Please reproduce every one of the records below word for word, leaving the pictures out of your answer.

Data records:
********************

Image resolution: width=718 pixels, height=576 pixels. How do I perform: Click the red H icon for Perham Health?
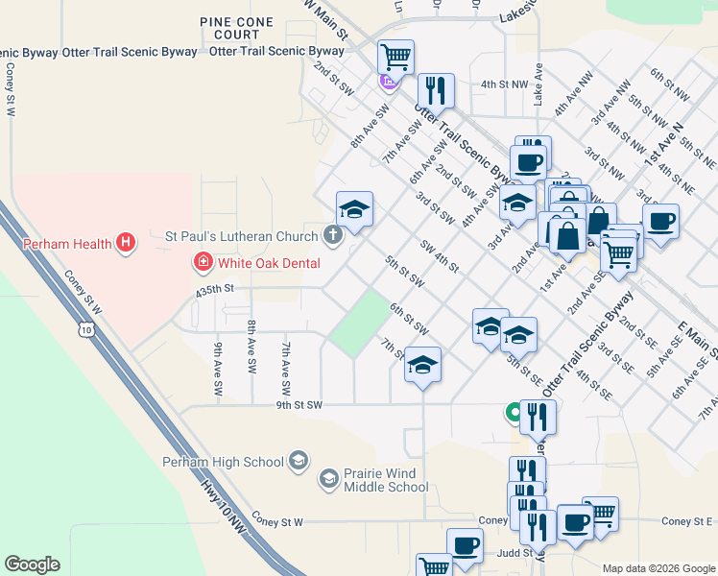[124, 244]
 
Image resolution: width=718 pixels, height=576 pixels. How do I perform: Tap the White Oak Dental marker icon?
[203, 261]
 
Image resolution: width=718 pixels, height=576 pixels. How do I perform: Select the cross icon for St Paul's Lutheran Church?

********************

- **Correct answer**:
Image resolution: width=718 pixels, height=576 pixels. How do I perform: Click the red H icon for Perham Health?
[124, 244]
 
Image resolution: width=718 pixels, height=576 pixels. How do I perform: Tap the White Oak Dental marker icon?
[203, 261]
 
Image resolution: width=718 pixels, height=576 pixels. How do I perform: Select the cross icon for St Paul's Lutheran Church?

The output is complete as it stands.